Exercise materials:
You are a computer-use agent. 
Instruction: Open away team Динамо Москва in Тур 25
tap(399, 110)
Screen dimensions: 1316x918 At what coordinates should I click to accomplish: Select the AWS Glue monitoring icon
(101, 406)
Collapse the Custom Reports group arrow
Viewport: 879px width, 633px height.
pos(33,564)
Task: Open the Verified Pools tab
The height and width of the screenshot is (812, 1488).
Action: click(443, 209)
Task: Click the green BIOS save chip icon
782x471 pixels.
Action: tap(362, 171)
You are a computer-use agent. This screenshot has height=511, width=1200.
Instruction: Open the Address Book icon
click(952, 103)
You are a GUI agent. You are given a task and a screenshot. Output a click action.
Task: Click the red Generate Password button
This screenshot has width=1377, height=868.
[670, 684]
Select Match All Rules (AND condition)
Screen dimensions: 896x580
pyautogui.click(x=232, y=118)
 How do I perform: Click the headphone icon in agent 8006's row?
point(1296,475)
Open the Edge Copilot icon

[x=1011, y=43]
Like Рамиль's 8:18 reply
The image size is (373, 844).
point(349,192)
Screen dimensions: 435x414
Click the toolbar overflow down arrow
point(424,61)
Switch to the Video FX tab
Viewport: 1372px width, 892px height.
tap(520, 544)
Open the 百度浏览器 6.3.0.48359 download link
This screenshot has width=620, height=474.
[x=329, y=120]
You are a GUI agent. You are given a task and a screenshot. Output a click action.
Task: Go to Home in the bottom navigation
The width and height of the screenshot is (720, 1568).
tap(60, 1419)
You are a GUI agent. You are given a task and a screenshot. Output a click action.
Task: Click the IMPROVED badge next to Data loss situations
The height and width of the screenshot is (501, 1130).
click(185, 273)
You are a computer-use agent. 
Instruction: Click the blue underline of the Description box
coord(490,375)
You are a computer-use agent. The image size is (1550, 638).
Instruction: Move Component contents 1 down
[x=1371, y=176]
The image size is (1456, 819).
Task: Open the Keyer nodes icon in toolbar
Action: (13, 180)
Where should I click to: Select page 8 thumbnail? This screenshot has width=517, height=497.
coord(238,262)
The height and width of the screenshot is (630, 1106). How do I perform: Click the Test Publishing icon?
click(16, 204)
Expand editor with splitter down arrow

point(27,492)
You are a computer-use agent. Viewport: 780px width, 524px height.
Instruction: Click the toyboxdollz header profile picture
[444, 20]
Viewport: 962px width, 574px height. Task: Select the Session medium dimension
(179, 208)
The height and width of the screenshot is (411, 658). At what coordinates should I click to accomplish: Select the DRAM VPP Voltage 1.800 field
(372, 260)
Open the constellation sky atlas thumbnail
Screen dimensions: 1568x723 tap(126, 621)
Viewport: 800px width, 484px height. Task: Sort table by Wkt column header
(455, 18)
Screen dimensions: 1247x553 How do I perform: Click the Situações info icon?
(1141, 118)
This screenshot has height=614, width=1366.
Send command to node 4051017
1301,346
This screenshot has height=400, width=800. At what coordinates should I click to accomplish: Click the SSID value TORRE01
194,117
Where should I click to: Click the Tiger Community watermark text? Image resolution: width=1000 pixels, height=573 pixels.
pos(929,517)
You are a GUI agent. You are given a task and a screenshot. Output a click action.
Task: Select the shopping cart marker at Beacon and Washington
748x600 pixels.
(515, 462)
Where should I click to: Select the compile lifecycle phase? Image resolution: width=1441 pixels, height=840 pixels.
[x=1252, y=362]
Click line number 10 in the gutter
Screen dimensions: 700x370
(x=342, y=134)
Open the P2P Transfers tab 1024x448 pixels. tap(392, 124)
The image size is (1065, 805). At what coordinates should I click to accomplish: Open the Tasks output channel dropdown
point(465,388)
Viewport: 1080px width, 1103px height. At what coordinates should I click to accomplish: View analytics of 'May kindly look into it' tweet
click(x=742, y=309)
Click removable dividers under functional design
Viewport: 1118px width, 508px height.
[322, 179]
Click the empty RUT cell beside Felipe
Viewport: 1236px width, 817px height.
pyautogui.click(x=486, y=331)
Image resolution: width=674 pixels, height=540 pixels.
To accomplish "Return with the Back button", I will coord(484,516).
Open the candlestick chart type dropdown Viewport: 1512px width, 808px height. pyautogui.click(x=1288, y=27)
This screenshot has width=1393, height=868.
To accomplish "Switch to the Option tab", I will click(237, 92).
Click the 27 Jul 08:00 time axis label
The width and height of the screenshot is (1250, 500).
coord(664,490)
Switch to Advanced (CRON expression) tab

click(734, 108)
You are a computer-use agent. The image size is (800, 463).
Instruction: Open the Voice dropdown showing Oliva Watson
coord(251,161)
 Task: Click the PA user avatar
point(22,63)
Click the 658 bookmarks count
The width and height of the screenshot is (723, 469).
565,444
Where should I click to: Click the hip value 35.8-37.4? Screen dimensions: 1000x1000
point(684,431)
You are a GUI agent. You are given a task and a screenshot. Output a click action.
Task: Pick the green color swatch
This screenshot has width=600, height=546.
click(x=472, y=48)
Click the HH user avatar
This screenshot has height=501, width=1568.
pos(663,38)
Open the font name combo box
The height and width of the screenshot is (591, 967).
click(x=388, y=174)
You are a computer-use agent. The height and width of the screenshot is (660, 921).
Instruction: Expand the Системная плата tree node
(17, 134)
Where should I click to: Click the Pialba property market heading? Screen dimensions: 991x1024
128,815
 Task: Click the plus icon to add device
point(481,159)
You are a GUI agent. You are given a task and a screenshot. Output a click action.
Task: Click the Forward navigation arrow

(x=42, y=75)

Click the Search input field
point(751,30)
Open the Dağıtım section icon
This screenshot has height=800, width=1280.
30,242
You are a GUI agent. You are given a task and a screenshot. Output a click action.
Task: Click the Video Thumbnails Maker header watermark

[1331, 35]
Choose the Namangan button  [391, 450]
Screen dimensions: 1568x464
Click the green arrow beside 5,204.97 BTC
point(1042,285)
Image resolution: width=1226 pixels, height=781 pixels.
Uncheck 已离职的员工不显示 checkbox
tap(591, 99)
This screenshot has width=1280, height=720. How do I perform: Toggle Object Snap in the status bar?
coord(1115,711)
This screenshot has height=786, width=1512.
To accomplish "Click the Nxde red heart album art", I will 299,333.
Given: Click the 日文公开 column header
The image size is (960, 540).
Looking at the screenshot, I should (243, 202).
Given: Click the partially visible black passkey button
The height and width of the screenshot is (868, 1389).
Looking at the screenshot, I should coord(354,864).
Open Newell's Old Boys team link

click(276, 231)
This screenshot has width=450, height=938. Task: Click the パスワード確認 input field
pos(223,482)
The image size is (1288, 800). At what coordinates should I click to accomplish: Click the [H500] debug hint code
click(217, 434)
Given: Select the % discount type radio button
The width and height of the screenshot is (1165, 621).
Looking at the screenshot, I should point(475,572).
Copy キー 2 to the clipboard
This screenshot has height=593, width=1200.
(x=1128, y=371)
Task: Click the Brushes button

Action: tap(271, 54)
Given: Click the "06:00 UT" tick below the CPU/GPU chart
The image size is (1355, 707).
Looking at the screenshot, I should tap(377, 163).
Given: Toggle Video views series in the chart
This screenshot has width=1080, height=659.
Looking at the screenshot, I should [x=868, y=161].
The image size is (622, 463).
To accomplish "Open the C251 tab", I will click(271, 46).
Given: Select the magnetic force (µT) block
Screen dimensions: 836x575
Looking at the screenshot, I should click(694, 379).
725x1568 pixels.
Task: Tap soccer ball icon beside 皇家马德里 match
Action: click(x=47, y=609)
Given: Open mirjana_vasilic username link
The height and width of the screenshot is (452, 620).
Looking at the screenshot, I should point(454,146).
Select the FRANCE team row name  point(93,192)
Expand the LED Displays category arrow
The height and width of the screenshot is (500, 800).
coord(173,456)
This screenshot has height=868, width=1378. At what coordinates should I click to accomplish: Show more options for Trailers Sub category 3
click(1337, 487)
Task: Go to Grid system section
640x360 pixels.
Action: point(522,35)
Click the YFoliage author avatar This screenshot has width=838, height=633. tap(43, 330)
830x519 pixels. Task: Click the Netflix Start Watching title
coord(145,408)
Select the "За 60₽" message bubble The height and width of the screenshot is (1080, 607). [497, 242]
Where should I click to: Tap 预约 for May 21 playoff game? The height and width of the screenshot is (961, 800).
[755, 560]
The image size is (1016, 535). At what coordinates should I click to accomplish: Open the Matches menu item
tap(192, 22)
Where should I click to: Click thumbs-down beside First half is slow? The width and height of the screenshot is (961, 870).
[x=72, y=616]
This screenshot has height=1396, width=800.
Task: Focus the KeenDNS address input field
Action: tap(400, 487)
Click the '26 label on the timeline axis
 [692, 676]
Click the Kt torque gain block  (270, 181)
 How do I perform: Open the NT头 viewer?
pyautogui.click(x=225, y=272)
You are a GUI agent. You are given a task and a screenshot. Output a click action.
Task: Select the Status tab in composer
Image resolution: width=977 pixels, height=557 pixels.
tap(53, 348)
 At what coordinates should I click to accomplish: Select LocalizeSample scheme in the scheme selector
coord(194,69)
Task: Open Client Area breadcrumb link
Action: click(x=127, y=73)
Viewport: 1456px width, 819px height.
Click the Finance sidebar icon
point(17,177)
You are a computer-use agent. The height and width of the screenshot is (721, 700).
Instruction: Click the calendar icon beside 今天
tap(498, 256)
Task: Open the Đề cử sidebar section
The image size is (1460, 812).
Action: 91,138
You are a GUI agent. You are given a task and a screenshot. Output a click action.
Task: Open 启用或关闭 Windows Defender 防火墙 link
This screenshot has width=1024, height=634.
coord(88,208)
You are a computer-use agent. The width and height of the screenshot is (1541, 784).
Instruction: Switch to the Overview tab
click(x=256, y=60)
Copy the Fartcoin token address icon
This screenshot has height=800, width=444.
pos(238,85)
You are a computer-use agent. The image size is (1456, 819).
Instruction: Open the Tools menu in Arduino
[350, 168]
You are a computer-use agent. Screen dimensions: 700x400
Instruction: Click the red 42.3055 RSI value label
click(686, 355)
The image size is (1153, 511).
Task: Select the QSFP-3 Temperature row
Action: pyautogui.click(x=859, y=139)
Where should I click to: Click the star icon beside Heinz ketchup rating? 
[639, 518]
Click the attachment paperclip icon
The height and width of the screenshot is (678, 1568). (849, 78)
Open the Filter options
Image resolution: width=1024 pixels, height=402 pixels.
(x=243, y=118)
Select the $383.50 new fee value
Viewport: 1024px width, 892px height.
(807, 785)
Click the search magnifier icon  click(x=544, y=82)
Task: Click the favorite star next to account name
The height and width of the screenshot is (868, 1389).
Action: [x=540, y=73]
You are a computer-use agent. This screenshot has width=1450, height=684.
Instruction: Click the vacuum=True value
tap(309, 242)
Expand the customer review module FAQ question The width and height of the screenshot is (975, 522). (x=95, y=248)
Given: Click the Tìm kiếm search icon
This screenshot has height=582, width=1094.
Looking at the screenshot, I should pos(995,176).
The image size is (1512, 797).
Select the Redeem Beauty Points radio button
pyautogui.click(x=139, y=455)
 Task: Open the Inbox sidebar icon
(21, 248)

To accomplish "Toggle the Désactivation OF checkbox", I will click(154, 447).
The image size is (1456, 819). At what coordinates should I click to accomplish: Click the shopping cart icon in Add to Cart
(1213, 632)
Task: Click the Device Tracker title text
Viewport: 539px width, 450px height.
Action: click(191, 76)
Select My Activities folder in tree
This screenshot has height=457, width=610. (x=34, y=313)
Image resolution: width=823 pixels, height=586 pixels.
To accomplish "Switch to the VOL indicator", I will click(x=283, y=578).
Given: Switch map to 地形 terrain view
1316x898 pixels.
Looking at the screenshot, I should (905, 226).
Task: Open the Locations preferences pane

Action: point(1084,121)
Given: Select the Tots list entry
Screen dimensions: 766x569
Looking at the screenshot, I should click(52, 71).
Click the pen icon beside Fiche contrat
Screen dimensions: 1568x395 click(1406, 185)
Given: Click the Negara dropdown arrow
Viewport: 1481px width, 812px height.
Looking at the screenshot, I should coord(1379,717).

Work to do: Rewrite everything from the line containing "Task: Open the Verified Pools tab" down to the line containing "point(349,192)", both included, as a numbered list, and leave out any blank lines.

Written solution:
1. Task: Open the Verified Pools tab
2. The height and width of the screenshot is (812, 1488).
3. Action: click(443, 209)
4. Task: Click the green BIOS save chip icon
5. 782x471 pixels.
6. Action: tap(362, 171)
7. You are a computer-use agent. This screenshot has height=511, width=1200.
8. Instruction: Open the Address Book icon
9. click(952, 103)
10. You are a GUI agent. You are given a task and a screenshot. Output a click action.
11. Task: Click the red Generate Password button
12. This screenshot has width=1377, height=868.
13. [670, 684]
14. Select Match All Rules (AND condition)
15. Screen dimensions: 896x580
16. pyautogui.click(x=232, y=118)
17.  How do I perform: Click the headphone icon in agent 8006's row?
18. point(1296,475)
19. Open the Edge Copilot icon
20. [x=1011, y=43]
21. Like Рамиль's 8:18 reply
22. The image size is (373, 844).
23. point(349,192)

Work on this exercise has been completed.